Pagaralam, Sumselupdate.com – Polemik penutupan sejumlah objek wisata di kawasan Gunung Dempo memicu perhatian publik, namun Wali Kota Pagaralam Ludi Oliansah menegaskan bahwa langkah tersebut bukan berasal dari instruksi Pemerintah Kota Pagaralam.
Dijelaskannya, penutupan tersebut mwrupakan bagian dari proses evaluasi menyeluruh terhadap legalitas kawasan, khususnya yang berada dalam Hak Guna Usaha (HGU).
Di tengah beredarnya informasi yang simpang siur, Ludi Oliansah menegaskan bahwa dirinya, sejak menjabat sebagai Wali Kota, tidak pernah mengeluarkan perintah baik secara lisan maupun tertulis terkait penutupan objek wisata di kawasan Gunung Dempo.
“Pemerintah Kota Pagaralam tidak pernah memerintahkan penutupan objek wisata tersebut, baik secara lisan maupun melalui surat atau selebaran,” tegas Ludi dalam keterangannya.
Ia menjelaskan, persoalan ini berakar pada status lahan yang sebagian berada dalam kawasan Hak Guna Usaha (HGU).
Menurutnya, hingga saat ini pemerintah kota juga belum pernah mengeluarkan izin resmi terhadap desa wisata yang berdiri di dalam kawasan tersebut.
“Sejak saya menjabat, saya belum pernah mengeluarkan izin untuk desa wisata yang berada di kawasan HGU. Karena kita pahami, HGU itu diperuntukkan untuk perkebunan teh, bukan untuk peruntukan lain, sesuai dengan ketentuan dari Kementerian ATR dan Tata Ruang,” ujarnya.
Lebih lanjut, Ludi mengungkapkan bahwa pemerintah kota saat ini masih melakukan evaluasi mendalam, termasuk terkait kejelasan batas-batas HGU yang selama ini belum sepenuhnya diketahui secara pasti di lapangan.
“Kita masih mengevaluasi, termasuk mencari tahu titik-titik batas HGU yang selama ini belum jelas.
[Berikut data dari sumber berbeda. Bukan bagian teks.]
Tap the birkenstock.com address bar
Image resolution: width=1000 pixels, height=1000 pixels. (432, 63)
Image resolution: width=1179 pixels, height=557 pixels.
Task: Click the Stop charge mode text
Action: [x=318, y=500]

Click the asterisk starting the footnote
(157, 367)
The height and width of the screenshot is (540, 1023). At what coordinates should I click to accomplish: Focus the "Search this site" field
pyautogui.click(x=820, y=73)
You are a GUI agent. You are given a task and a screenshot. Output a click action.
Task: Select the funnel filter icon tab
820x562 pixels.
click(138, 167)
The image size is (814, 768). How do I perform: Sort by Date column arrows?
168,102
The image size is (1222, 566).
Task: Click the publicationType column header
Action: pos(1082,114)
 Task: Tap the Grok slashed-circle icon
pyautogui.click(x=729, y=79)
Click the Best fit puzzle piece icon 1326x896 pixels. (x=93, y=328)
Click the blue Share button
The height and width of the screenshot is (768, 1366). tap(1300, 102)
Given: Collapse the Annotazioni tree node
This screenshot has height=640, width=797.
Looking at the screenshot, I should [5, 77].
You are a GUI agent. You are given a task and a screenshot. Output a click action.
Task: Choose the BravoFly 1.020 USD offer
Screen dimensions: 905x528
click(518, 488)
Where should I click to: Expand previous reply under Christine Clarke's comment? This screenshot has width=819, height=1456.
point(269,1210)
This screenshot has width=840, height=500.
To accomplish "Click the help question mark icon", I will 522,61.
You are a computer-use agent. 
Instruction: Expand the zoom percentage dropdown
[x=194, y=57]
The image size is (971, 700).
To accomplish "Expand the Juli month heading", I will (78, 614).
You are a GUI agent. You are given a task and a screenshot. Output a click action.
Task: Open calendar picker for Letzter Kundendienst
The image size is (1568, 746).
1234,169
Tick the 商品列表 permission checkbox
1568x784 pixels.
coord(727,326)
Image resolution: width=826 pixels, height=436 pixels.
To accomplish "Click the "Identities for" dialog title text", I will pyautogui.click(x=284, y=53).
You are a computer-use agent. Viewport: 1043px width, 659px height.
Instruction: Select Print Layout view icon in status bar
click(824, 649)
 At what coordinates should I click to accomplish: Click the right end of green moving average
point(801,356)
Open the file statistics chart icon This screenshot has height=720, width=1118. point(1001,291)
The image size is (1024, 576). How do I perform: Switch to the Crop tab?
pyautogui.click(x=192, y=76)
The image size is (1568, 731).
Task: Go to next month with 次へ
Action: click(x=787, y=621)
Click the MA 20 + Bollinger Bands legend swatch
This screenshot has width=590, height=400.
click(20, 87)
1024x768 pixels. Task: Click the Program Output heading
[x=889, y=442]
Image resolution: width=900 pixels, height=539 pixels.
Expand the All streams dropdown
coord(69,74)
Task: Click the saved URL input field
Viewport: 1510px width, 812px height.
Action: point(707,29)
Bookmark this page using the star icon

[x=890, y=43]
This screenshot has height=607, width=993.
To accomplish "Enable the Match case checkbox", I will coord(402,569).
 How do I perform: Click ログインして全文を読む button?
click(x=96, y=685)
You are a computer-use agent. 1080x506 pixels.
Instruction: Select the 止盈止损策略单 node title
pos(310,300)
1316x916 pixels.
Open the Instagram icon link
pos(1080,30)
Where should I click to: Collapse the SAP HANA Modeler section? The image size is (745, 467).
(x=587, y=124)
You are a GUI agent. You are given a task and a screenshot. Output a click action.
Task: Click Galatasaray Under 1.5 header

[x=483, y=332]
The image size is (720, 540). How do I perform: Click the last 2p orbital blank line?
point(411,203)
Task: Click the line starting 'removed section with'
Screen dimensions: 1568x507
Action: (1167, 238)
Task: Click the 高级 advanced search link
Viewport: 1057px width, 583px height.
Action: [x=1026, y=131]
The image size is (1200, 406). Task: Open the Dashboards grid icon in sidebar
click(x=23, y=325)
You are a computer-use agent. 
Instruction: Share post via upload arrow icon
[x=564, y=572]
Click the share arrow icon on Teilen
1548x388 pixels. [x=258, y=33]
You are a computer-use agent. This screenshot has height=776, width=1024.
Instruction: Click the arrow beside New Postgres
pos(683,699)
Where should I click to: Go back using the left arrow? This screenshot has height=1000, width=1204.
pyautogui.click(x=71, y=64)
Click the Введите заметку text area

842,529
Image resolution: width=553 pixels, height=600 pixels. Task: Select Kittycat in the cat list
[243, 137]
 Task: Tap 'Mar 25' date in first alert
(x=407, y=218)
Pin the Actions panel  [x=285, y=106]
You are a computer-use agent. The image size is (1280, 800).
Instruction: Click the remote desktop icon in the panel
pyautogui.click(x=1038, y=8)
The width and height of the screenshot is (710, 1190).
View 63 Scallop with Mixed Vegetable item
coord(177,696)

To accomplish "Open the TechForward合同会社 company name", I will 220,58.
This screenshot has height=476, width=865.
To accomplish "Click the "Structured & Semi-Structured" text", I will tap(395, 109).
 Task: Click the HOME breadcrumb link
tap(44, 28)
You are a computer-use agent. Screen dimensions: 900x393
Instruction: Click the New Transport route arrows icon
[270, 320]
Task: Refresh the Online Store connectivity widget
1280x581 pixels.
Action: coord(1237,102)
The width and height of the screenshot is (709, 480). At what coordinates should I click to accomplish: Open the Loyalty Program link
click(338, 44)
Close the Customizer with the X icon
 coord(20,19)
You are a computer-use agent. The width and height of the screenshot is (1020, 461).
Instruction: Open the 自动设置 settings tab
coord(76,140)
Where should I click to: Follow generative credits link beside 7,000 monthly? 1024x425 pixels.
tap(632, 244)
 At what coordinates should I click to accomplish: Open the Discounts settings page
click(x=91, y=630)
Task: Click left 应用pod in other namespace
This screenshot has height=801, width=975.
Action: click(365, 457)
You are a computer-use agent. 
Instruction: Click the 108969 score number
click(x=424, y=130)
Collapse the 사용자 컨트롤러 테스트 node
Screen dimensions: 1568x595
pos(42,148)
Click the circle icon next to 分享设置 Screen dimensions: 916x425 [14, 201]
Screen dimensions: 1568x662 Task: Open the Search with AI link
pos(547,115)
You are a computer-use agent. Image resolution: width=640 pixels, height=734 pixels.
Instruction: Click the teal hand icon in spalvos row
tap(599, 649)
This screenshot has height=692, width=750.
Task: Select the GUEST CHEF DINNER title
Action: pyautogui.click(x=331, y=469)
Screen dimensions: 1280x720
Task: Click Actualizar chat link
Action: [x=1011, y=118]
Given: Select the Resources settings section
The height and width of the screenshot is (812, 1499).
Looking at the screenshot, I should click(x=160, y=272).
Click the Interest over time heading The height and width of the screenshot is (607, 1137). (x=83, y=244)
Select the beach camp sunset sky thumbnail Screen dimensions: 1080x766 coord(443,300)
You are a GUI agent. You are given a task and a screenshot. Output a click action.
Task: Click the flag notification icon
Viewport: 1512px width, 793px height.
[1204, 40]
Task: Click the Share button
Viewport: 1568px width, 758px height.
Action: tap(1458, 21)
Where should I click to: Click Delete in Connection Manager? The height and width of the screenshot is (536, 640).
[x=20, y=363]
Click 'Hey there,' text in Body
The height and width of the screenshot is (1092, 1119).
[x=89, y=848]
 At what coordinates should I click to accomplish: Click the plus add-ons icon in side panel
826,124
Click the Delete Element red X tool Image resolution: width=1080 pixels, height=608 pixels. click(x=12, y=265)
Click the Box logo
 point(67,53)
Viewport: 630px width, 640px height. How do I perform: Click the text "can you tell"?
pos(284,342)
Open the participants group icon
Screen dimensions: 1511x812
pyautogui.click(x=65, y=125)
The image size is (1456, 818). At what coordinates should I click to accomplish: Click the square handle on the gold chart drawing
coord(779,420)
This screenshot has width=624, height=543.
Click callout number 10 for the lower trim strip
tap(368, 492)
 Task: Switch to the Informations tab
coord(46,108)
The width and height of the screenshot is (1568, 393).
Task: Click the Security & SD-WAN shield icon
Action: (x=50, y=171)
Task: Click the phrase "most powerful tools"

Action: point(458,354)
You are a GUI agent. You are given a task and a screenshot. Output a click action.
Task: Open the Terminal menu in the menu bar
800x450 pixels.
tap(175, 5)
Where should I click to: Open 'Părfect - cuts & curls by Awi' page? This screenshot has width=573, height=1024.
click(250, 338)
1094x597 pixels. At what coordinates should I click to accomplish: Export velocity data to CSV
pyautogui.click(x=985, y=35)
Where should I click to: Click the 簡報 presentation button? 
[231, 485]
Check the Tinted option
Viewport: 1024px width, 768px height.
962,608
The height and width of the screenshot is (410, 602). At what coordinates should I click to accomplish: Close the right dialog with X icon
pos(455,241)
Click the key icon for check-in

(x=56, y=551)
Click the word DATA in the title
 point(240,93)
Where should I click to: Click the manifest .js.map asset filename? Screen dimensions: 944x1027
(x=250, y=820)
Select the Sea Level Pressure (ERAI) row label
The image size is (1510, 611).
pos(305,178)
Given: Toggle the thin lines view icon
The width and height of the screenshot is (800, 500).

Ini penting agar tidak terjadi pelanggaran pemanfaatan lahan,” katanya.
Ia kembali menegaskan bahwa apabila terjadi penutupan objek wisata di kawasan tersebut, hal itu bukan merupakan kebijakan atau instruksi dari Pemerintah Kota Pagaralam.
“Kalau memang ada penutupan, itu bukan perintah dari saya atau dari pemerintah kota. Kami belum pernah mengeluarkan izin untuk aktivitas wisata di kawasan HGU tersebut,” tegasnya lagi.
Dalam penanganan persoalan ini, Ludi menyatakan bahwa pihaknya telah menyerahkan proses lebih lanjut kepada Aparat Penegak Hukum (APH), khususnya terkait administrasi aset negara dan kepatuhan terhadap regulasi yang berlaku.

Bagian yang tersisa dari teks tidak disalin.